Frankly, I think anyone hoping for 3rd style play from 5th is going to be really disappointed and anyone looking for 4Es influence is going to find it but not be entirely pleased.


There is also the economic question to consider. I realize it may or not be a concern for a lot of games, but I'd like to play in a world that doesn't use +1 swords as the real currency of note. Because treasure was used as the balancing factor to control magic item access, through either purchase or the creation rules, the vast majority of wealth seems to have to go through adventurer hands and leads to all kinds of weirdness.

Decoupling magic items from advancement is one way to solve that problem.

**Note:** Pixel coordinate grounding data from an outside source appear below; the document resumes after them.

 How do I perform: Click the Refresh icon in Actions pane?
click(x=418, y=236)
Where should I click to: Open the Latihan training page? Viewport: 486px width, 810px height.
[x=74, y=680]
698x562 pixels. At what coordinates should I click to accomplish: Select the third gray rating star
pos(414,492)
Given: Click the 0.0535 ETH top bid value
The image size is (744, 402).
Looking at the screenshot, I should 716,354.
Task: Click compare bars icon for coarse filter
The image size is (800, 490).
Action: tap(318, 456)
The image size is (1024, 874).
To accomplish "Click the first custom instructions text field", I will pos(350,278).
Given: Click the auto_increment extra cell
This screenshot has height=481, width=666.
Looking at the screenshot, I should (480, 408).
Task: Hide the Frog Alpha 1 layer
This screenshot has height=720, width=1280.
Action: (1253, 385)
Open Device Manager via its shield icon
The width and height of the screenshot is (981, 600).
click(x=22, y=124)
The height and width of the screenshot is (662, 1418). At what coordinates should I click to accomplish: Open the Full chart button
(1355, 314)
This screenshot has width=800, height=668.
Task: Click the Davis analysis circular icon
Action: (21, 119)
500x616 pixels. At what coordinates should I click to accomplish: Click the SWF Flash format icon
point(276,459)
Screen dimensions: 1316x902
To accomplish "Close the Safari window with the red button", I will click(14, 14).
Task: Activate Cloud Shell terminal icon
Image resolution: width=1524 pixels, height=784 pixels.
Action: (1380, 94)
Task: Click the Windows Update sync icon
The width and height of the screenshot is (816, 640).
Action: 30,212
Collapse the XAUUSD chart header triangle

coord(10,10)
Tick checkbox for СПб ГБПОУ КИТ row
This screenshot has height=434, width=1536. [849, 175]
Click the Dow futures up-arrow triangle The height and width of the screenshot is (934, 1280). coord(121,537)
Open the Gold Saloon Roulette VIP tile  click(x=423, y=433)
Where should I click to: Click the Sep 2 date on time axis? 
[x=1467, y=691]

The question then becomes, is it worth the trouble of having to individually balance encounters around magic item access that can vary from player to player across the same level? The answer depends entirely on how complicated the math behind encounter dynamics is. If it's fairly predictable 4E stuff, that's more doable (and is arguably already accomplished by the inherent bonus system). PF is a whole other bucket of snakes, and it's impossible to say with some unknown future system.

Frankly, I'd prefer to keep the benefits of both setups. If you figure the assumed bonuses from items ala 4E, then you can either ignore them, or hand them out for free alongside the other facets of items. That is, any magic sword you find has the appropriate bonus for your level, but is magical primarily because it glows in the presence of orcs or what have you. That still leaves you with some problems surrounding utility and wondrous items, but at least it offers several different ways to handle the most mathematically significant items.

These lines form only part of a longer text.